§ The problem: Only the lines from the one containing "This screenshot has width=740, height=428." through the end of the data are wanted, reproduced exactly and without pictures.

━━━━

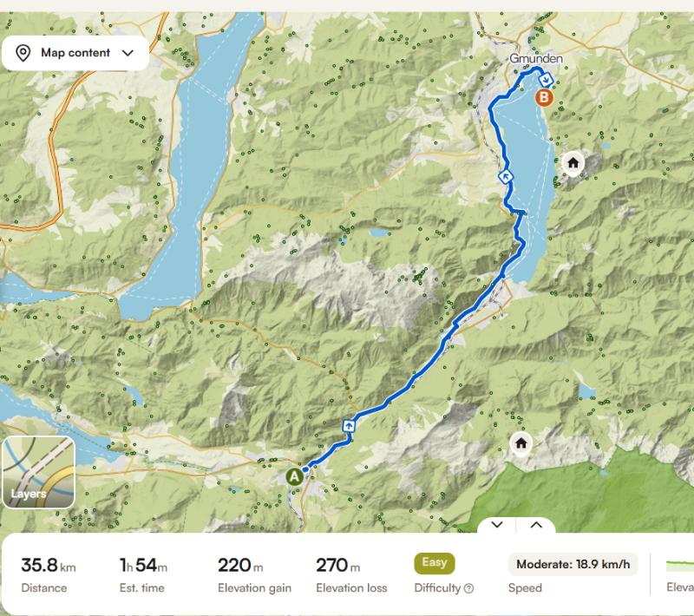Click the location pin icon in Map content
This screenshot has width=694, height=616.
[x=23, y=53]
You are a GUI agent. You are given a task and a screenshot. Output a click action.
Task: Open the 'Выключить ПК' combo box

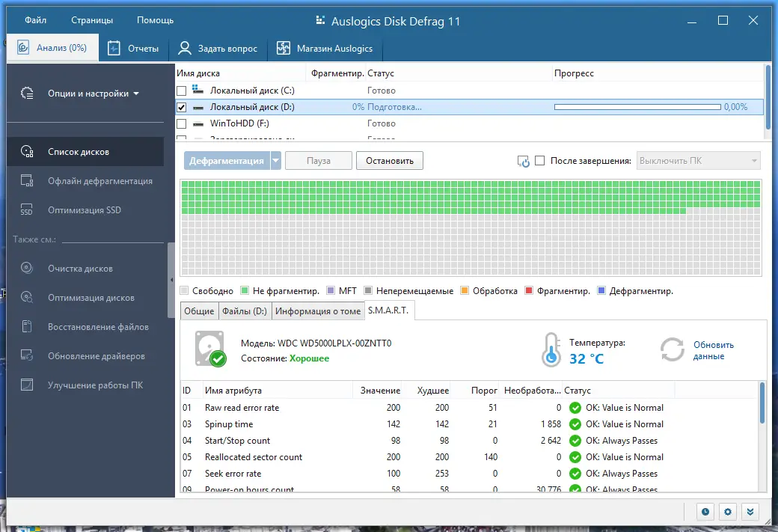point(698,161)
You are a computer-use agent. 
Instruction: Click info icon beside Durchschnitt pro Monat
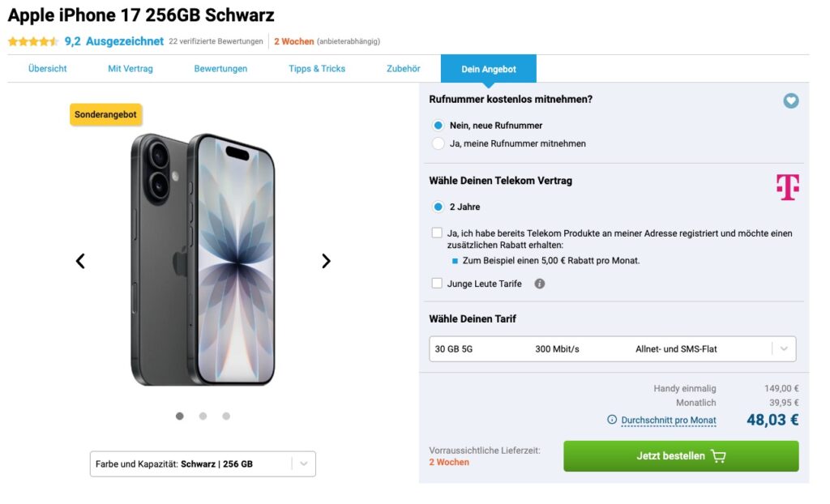[x=612, y=420]
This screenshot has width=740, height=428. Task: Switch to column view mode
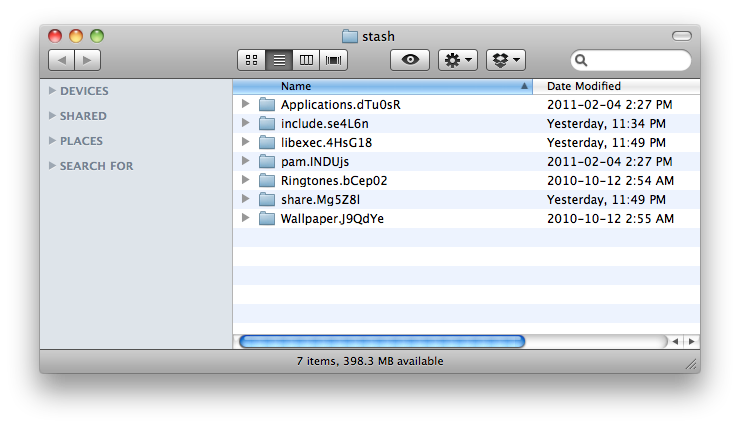click(306, 60)
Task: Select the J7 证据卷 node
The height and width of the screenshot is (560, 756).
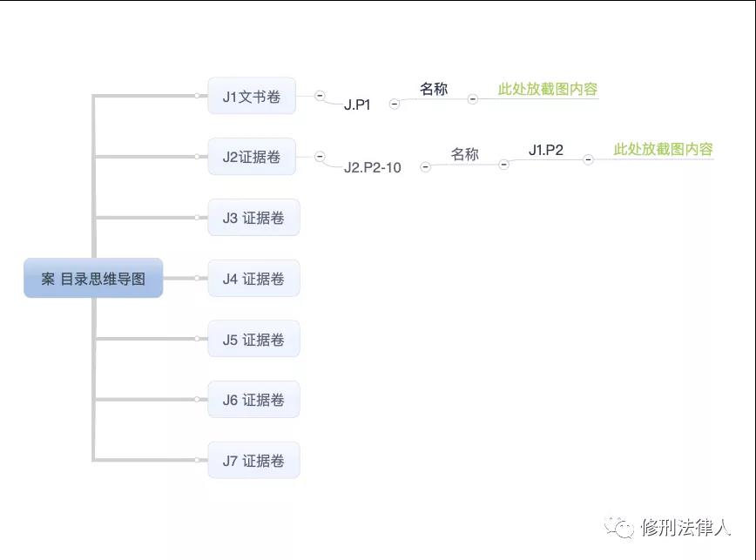Action: (x=253, y=460)
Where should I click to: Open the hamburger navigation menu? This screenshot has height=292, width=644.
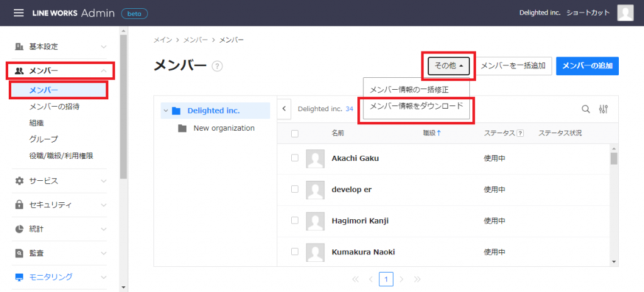point(19,13)
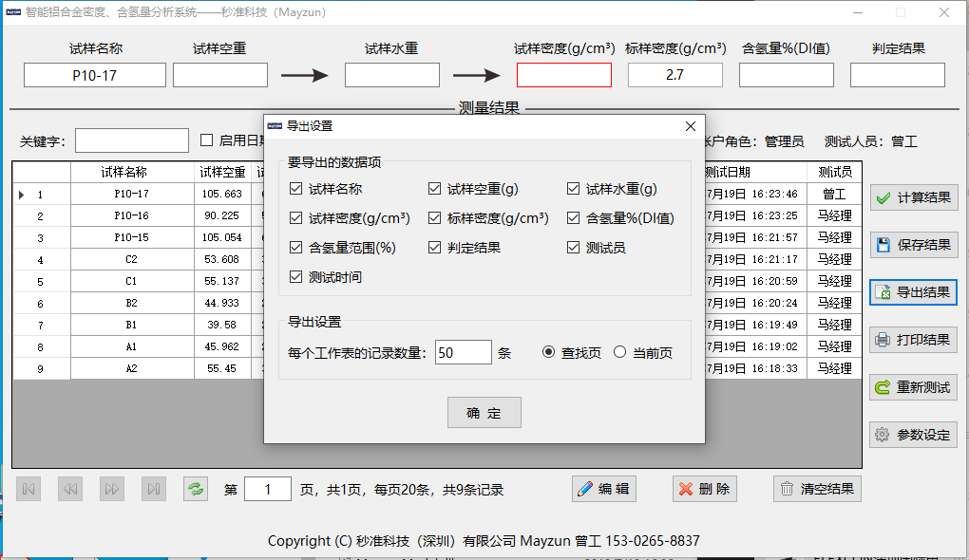Viewport: 969px width, 560px height.
Task: Click the previous page navigation icon
Action: tap(70, 489)
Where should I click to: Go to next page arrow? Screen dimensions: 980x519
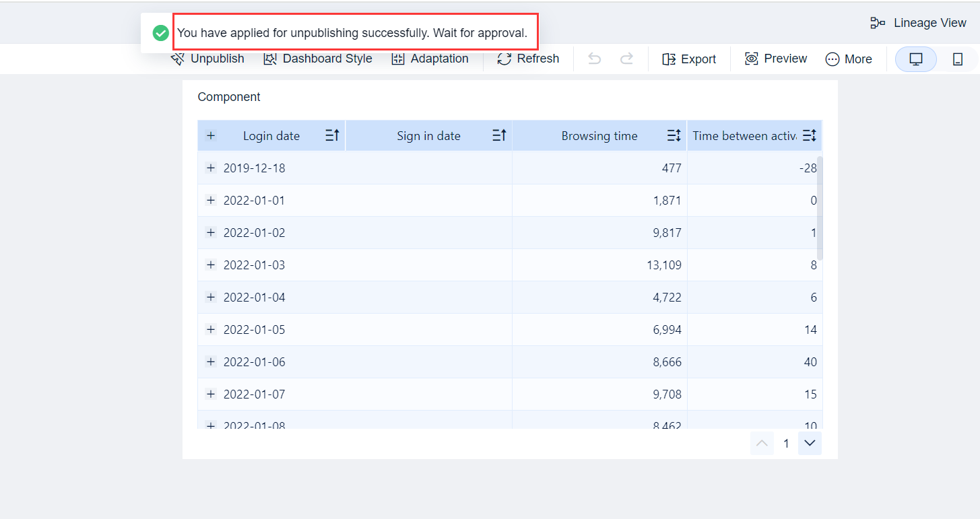pyautogui.click(x=810, y=443)
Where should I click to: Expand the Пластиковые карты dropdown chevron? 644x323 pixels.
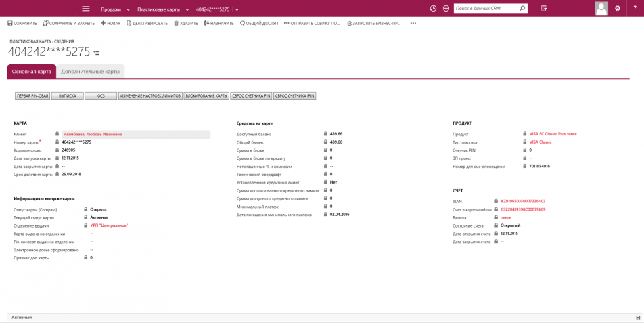coord(187,9)
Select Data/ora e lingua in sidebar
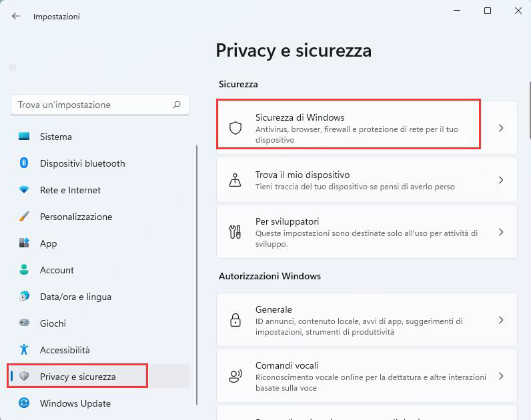This screenshot has width=531, height=420. tap(75, 297)
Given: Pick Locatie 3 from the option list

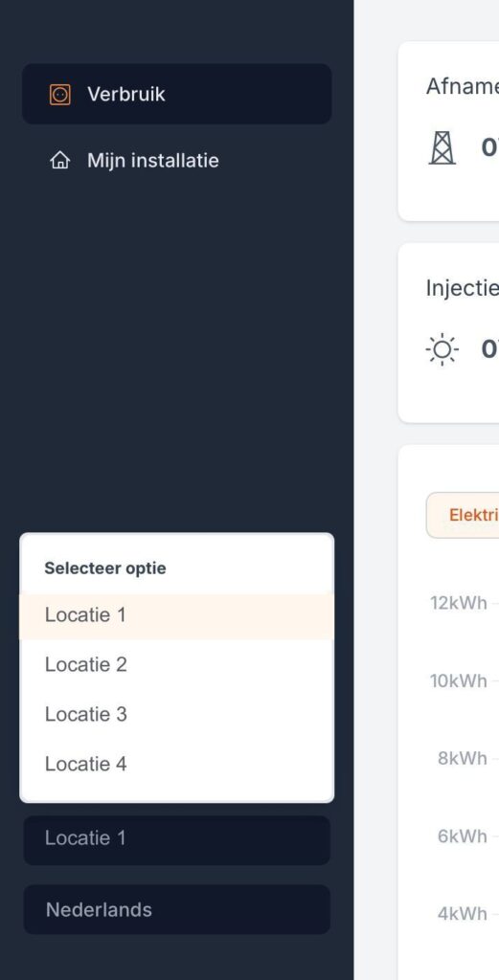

━━━━

§ Answer for the task:
This screenshot has width=740, height=428. Task: Switch to column view mode
click(306, 60)
Task: Select the J7 证据卷 node
The height and width of the screenshot is (560, 756).
Action: (x=253, y=460)
Where should I click to: Open the hamburger navigation menu? This screenshot has height=292, width=644.
point(19,13)
Viewport: 969px width, 560px height.
Task: Click the previous page navigation icon
Action: tap(70, 489)
Where should I click to: Go to next page arrow? Screen dimensions: 980x519
pyautogui.click(x=810, y=443)
Where should I click to: Expand the Пластиковые карты dropdown chevron? 644x323 pixels.
coord(187,9)
Select Data/ora e lingua in sidebar
This screenshot has width=531, height=420. tap(75, 297)
Given: Pick Locatie 3 from the option list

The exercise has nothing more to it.